Once Little had the documents in hand, the lawsuit said, he was able to force immediate payment of rents and even charge rents higher than allowed under rent control.
Little won the suit at the trial level, but lost it on appeal. He had to remove the eviction proceedings and reduce many of the rents.
Little said that only about one lawsuit in 10 results in an eviction. The filing of a lawsuit, he said, convinces many tenants to begin making rent payments again. "When dealing in a low-income area, you have more problems," he said.
Attorneys who have dealt with Little said he is smart and practical.
"He's a very bright man who knows how to dance along the edge of the law," said Ann Haskins, an attorney with the public interest law firm of Public Council. "I have an immense respect for his intelligence (but) not his methods."
"He'll file an eviction in Van Nuys against people in South-Central L.A.," attorney Blasi said. "We're talking about people who have never been to the Valley in their entire lives and never been to an attorney in their entire lives."
Seeks to Settle
Little, who often represents himself in legal proceedings even though he is not an attorney, typically seeks to settle landlord-tenant cases rather than go to trial, according to attorneys who have dealt with him.
"I can't think of a case (against him) that we have taken to trial," Haskins said. "If we get a good lawyer and a good defense, he'll cut a deal.
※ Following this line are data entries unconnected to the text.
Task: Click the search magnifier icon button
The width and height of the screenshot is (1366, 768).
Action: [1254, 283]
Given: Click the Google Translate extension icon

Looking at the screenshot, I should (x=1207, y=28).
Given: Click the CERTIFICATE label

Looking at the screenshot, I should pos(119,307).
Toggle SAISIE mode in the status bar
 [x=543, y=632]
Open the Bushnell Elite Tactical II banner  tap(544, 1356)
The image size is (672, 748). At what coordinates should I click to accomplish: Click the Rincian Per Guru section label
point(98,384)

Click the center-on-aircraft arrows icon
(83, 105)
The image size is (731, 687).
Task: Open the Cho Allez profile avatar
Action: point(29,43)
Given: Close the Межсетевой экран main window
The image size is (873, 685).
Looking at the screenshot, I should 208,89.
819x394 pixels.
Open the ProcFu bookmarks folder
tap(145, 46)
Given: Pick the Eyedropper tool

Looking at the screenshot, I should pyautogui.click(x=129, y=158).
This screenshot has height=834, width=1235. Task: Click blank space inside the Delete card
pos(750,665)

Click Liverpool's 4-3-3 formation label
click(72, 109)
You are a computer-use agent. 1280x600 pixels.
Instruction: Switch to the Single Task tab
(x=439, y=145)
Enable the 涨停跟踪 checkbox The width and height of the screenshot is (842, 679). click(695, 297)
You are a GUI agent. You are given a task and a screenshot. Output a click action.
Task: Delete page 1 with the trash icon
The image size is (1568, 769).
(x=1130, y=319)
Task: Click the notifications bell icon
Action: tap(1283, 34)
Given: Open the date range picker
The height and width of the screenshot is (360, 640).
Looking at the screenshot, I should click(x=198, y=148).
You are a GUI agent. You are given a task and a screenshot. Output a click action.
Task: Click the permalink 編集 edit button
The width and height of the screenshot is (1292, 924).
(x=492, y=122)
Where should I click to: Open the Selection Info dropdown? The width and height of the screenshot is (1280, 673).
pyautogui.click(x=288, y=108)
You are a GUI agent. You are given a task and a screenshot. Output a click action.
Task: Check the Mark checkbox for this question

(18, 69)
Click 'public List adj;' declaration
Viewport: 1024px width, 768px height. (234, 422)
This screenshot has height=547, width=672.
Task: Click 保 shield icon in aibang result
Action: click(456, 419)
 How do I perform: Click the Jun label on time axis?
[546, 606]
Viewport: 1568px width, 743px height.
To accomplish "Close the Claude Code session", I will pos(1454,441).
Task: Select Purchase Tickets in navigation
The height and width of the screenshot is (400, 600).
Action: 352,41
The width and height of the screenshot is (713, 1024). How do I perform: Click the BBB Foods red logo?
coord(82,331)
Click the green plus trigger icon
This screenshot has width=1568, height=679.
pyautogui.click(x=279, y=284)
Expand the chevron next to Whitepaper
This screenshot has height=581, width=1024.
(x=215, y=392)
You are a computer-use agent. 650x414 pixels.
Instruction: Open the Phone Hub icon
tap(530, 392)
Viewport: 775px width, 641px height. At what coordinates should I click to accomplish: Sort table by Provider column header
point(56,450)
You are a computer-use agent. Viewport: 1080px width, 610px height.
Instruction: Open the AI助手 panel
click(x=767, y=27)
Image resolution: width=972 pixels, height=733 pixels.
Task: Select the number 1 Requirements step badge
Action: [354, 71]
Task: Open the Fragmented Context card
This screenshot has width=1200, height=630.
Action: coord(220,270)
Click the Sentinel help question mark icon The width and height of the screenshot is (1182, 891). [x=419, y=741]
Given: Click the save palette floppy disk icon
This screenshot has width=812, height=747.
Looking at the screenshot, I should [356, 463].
Some of these guys will fight you tooth and nail no matter what."
Little, who was a used car salesman before getting into real estate in 1972, said: "I enjoy the business I'm in. There's a certain excitement. Things are different in this business every day."
Although he used to operate on his own, Little said he now employs a staff of 36 to manage his properties and seek out new opportunities.
And that, Little and others in the business said, is increasingly difficult to do.
"In the 1970s people laughed," said Little, who immigrated from Canada in 1966. But, while they laughed, "I bought a house and duplex for $5,500. The S & L foreclosed the day before at $6,500 and I ground them down another $1,000. Now it's a completely different picture."
More players have joined the market and practices have been cleaned up, according to several bidders at a recent auction.
"We're pros, but we're honest," said Kip Cyprus, a foreclosure specialist with Cyprus Real Estate of Sherman Oaks and a regular at the auctions.
In past years, trustees would sometimes try to hide sales and eliminate potential bidders. In one case, a beneficiary of a delinquent note held the sale on Catalina Island to dissuade bidders from turning out.
But for the most part, foreclosure specialists said, those practices have been eliminated as the industry expanded.
Others, such as Mark Johnson of the Eviction Defense Center, said the business cooled down because most of the easy money to be made in the poorer neighborhoods has already been had.